Dabei entstand auch ein Foto, das viele Hohenlindener in Sonntagstracht und Paradeuniform zeigt. Erst vor zwei Jahren entdeckte es der Hohenlindener Museumsleiter Rolf Kaiser im Besitz einer Familie - was Historikerin Cornelia Oelwein aus Ilmmünster nun zum Anlass nahm, sich der Geschichte der Post in Hohenlinden zu widmen. Das Foto sei nämlich "nicht nur ein reizendes ortsgeschichtliches Dokument, sondern zudem das beredte Zeugnis eines einschneidenden Wandels" - von der Postkutsche zur Motorpostlinie nämlich.

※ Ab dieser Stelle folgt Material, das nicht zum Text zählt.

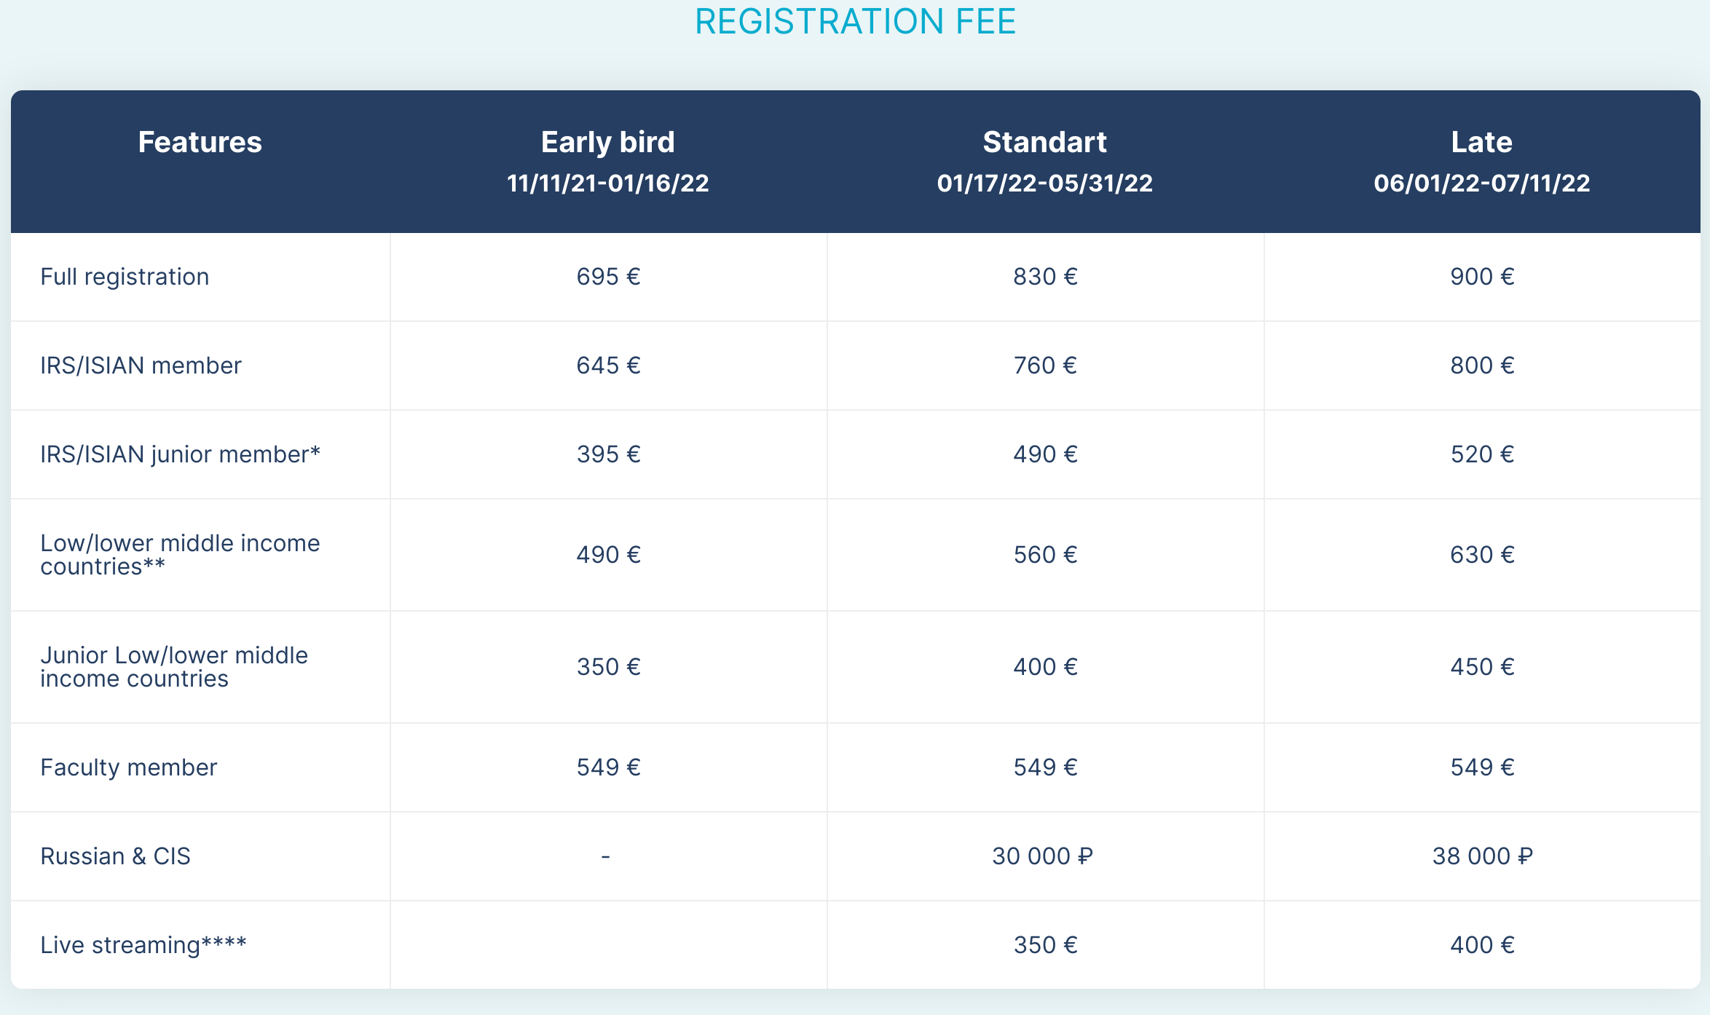Screen dimensions: 1710x1015
Task: Select the Late column header
Action: pos(1481,142)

Perlen aus der Vergangenheit wie diese sind im neuen Jahrbuch des Historischen Vereins für den Landkreis Ebersberg zu finden, das dieser am Dienstag, 11. Juli, auf seiner Jahreshauptversammlung präsentiert. Unter dem Titel "Land um den Ebersberger Forst. Beiträge zur Geschichte und Kultur" ist es wieder einmal gelungen, eine Fundgrube samt Lesevergnügen für alle historisch Interessierten zusammenzustellen. "Sensationen" seien darin freilich nicht zu finden, sagt Kunsthistoriker Gerald Dobler aus Wasserburg, der den Band vorstellen wird. Doch das sei auch gar nicht das Ziel einer solchen Publikation. "Es geht darum, interessante Erkenntnisse zur Lokalgeschichte festzuhalten - und sei es nur, damit später jemand darauf zurückgreifen kann."

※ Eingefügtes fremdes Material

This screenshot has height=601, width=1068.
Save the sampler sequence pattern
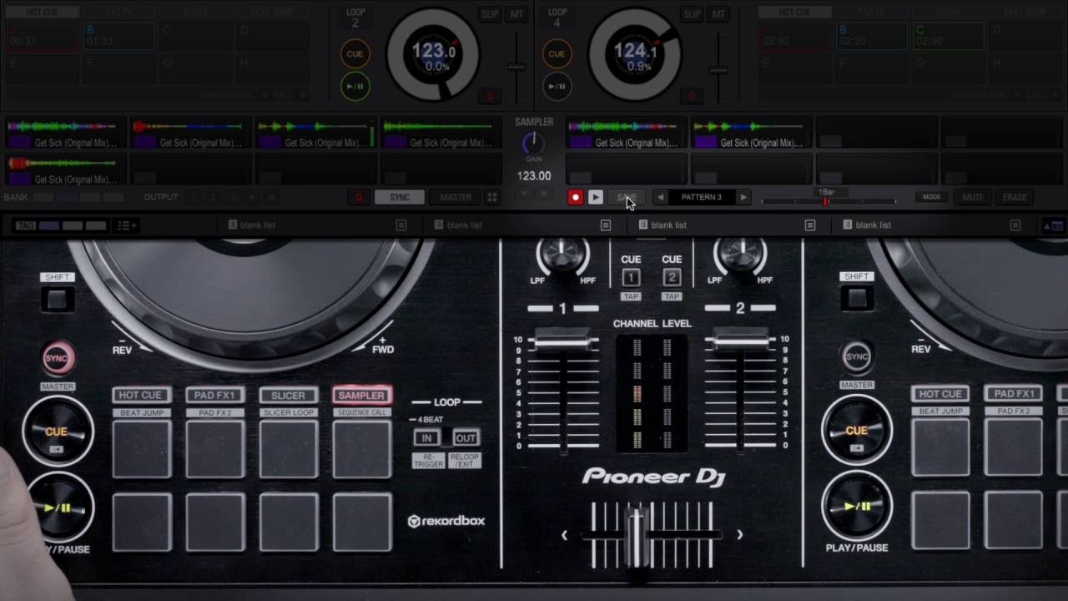(x=626, y=197)
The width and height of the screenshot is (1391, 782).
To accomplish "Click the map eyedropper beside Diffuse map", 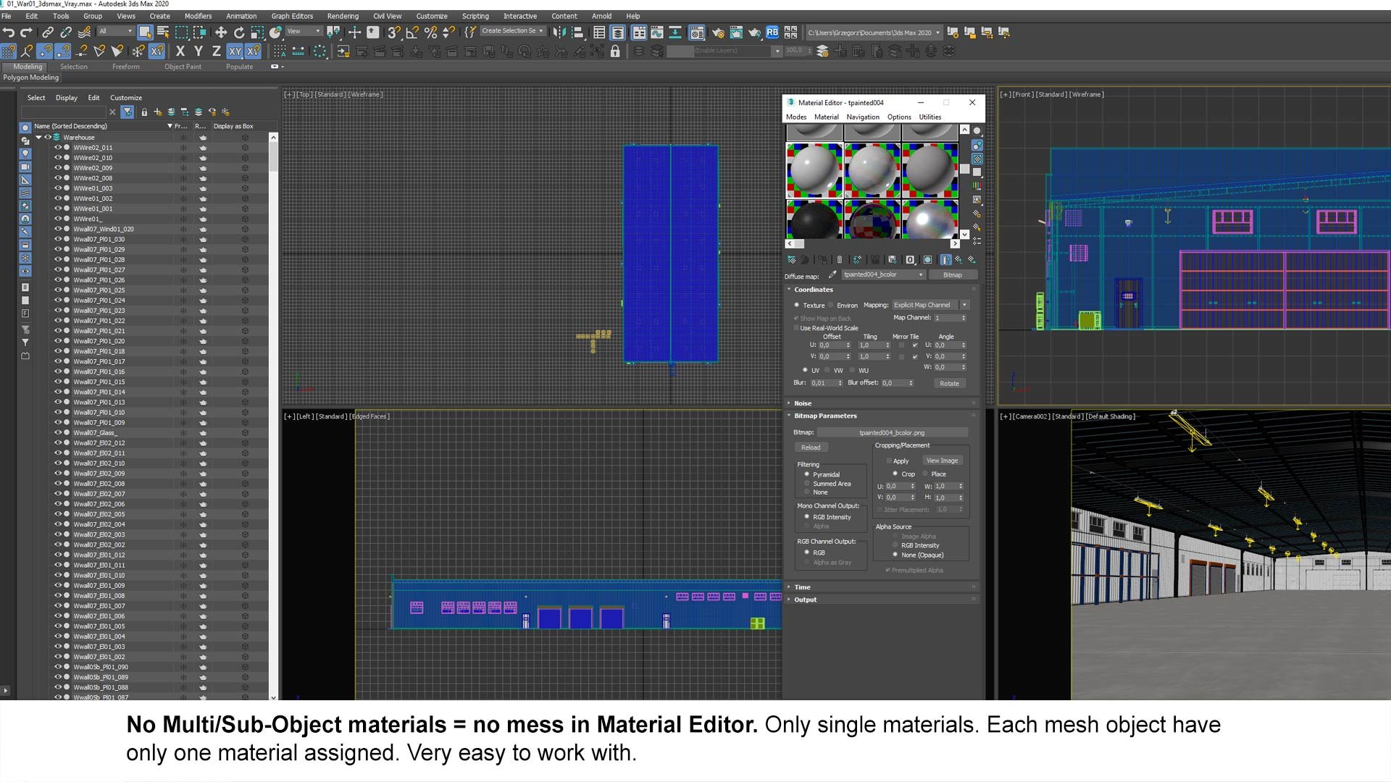I will pos(832,274).
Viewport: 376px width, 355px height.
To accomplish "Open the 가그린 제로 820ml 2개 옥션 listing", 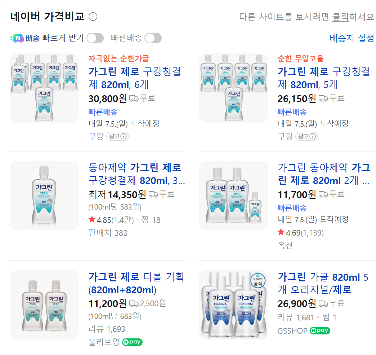I will pos(324,174).
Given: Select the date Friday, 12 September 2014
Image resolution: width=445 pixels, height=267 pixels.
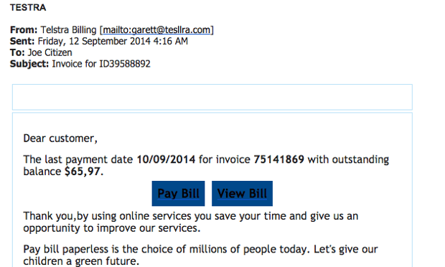Looking at the screenshot, I should click(94, 42).
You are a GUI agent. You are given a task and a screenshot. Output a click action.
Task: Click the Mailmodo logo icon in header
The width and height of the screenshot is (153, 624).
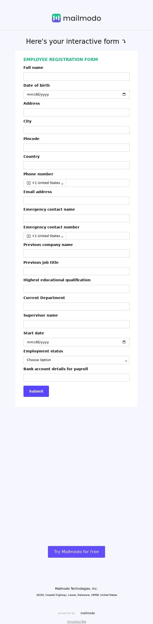pyautogui.click(x=56, y=18)
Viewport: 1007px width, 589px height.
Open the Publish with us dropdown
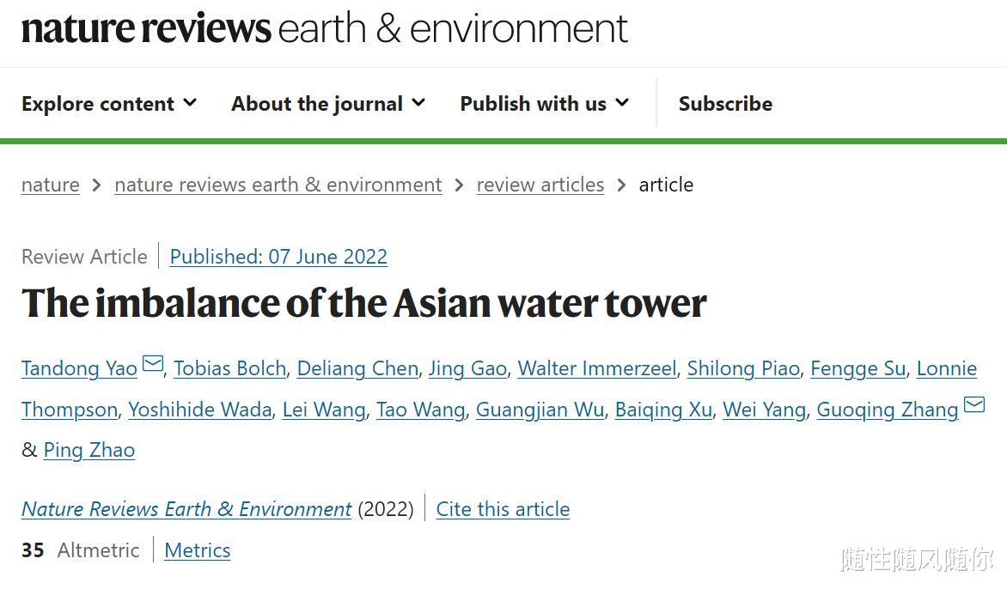point(545,103)
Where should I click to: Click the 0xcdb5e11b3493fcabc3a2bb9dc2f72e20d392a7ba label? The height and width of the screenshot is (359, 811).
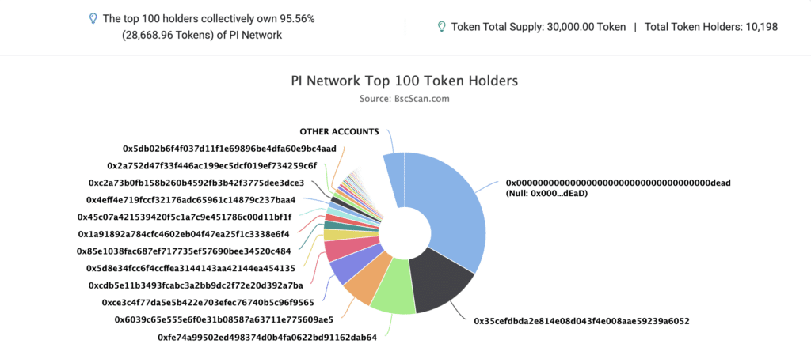196,285
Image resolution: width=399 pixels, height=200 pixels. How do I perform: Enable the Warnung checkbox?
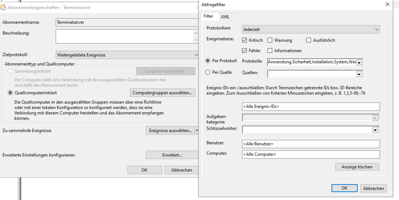tap(270, 40)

Um klassische Chronistenarbeit geht es diesmal in zwei Aufsätzen: Martin Ziller blickt auf 1200 Jahre Dorfen bei Aßling zurück, und der Taglachinger Hans Huber stellt den früheren Brucker Bürgermeister Josef Baumgartner vor, der mit seinem lange Zeit wenig beachteten Gemeindebuch (1888) dem Ort etwas überaus Wertvolles hinterlassen hat.

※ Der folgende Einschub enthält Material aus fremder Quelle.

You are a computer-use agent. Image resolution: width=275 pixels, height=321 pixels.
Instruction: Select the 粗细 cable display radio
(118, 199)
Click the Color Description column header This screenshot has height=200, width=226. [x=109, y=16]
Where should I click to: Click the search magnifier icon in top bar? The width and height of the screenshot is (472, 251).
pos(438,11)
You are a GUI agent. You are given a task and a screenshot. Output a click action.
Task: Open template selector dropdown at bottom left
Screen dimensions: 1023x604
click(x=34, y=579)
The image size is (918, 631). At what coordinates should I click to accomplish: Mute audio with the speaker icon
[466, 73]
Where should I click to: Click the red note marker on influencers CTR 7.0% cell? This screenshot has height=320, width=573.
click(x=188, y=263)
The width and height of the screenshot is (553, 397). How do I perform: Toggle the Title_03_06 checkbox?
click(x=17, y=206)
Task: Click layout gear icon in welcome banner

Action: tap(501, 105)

Überhaupt gleichen einige der Aufsätze historischen Porträts: "Vater und Sohn von Hofstetten auf Falkenberg" präsentiert Peter Maicher aus Pöring als Repräsentanten der Zeitenwende um 1800. Und in zwei weiteren Beiträgen ruft der vormalige Landtagsdirektor ebenfalls historische Persönlichkeiten in Erinnerung: Zum einen den fast in Vergessenheit geratenen Münchner Opernsänger Franz Vogel, der sich 1904 am Höglsteig über Moosach eine Villa, das "Sibyllenheim", errichten ließ; zum anderen den Historiker Günther Flohrschütz, der mit seinem Werk über den Adel des Ebersberger Raumes im Hochmittelalter (1989) eine unverzichtbare Forschungsgrundlage schuf - und dieses Jahr 100. Geburtstag hätte feiern können. An der Komturei Eichbichl aufgehängt porträtiert der Historiker Thomas Freller aus Jagstzell den Malteserritter Friedrich Graf von Preysing und dessen Karriere in seinem Orden.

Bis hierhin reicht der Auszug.